Speakers at the memorial walk included advocates from Chronic Migraine Awareness and Cluster busters, as well as family members who shared deeply personal stories about loss and survival. Billy Dwyer spoke about his sister Melissa, who died by suicide after struggling with chronic migraine and mental health challenges. “In the 13 years following her death, our family has worked to share her experience with Chronic Migraine, and the debilitating nature of this disease,” Dwyer said. “We will continue to advocate for a better future for those struggling with headache disorders.”. Advocates repeatedly emphasized the emotional burden tied to chronic pain conditions, particularly for patients who feel isolated or dismissed by employers, schools, insurers or even healthcare providers. That stigma, advocates say, disproportionately harms communities with less access to specialty neurological care, including many low-income families and communities of color where neurological disorders may go undiagnosed longer due to healthcare inequities.

The following morning, the tone shifted from memorial to mobilization as lawmakers, neurologists, patients and public health advocates gathered for Speak Out for Headache Health, a rally calling for stronger federal action on migraine and headache disorders.

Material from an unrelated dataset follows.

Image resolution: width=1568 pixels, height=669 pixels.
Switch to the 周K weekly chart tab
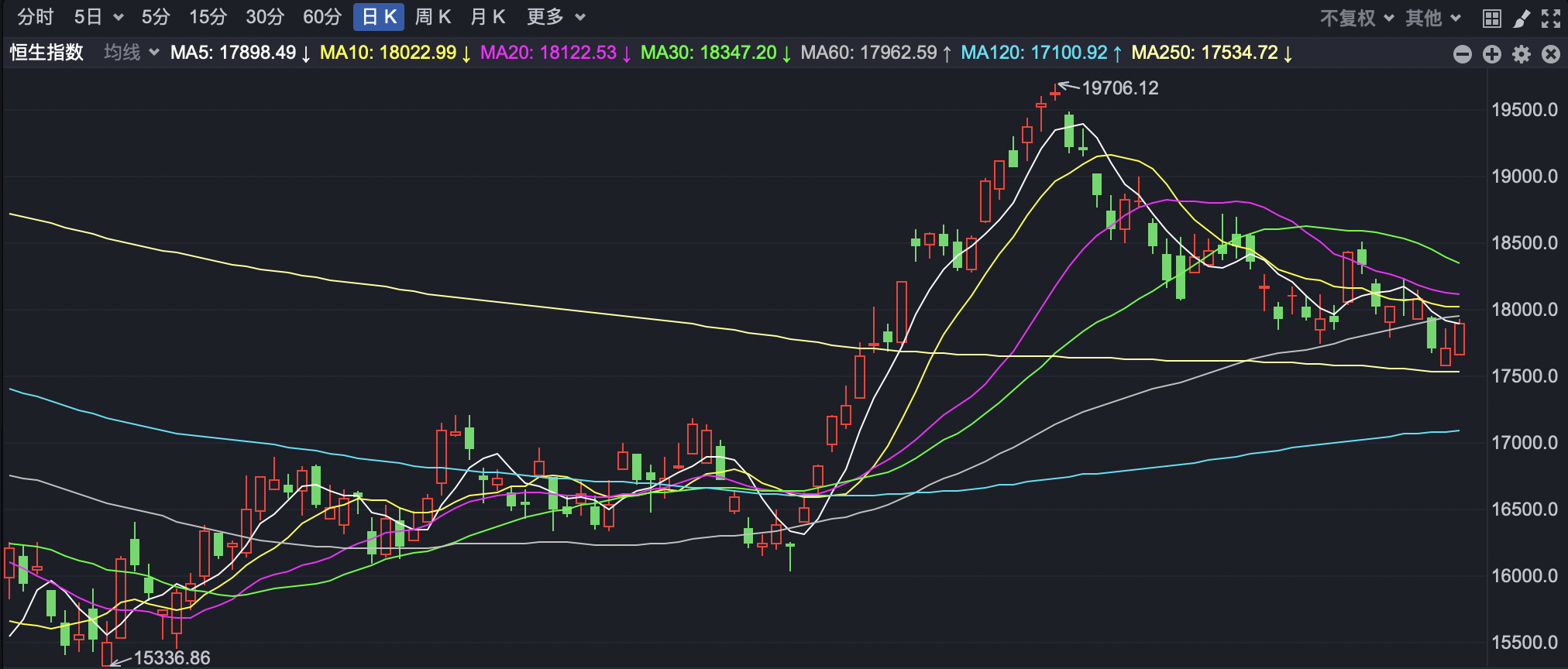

A major focus of Wednesday’s event was the bipartisan HEADACHE Act, newly introduced federal legislation that would establish a coordinated national strategy to improve headache education, research, diagnosis and treatment access. Representative Lori Trahan, one of the bill’s lead sponsors, told attendees that migraine patients have been overlooked for too long. “For far too long, more than 40 million Americans living with headache and migraine disorders have been forced to suffer in silence, overlooked in our research priorities and underserved by our healthcare system,” Trahan said. “Invisible pain is real pain.”

Neurologist Dr. Jessica Lowe, widely known online as “Dr. Brain Barbie,” said migraine remains one of the most misunderstood neurological diseases despite its enormous social and economic consequences. “Advocacy isn’t just about changing policy, it’s about changing lives,” Lowe said. “Every conversation we have with lawmakers brings us one step closer to improving access to care, advancing research and ensuring patients are finally seen, heard, and taken seriously.”

The event also highlighted the experiences of children and teenagers living with migraine disease. Sixteen-year-old advocate Mohsin Starling spoke about growing up with migraine while trying to navigate school and adolescence. “I am 16 years old and I have migraine,” he said. “I am here to speak on behalf of all kids with migraine.”

WHO data shows headache disorders affect people across all ages, beginning as early as childhood, yet only a minority of patients worldwide receive proper diagnosis and treatment. Experts say shortages of headache specialists and uneven insurance coverage continue to leave many patients without consistent care.

Advocates at both events also stressed that migraine is not “just a headache,” but a complex neurological disease that can include severe pain, nausea, sensory disturbances, cognitive impairment and disability lasting hours or even days. Online patient communities have increasingly used social media platforms to discuss migraine as a disabling condition that affects work, education and quality of life.

As the purple flags continue to wave near the National Mall through the end of June, organizers say their campaign is about more than awareness. They hope the events will drive long-term investment in research, expand access to specialists and reduce the stigma that still surrounds chronic headache disorders.

“What must change is how seriously these diseases are recognized, researched, treated, and supported today,” Verdi told attendees. “The people represented by these flags deserve dignity. They deserve more good days.”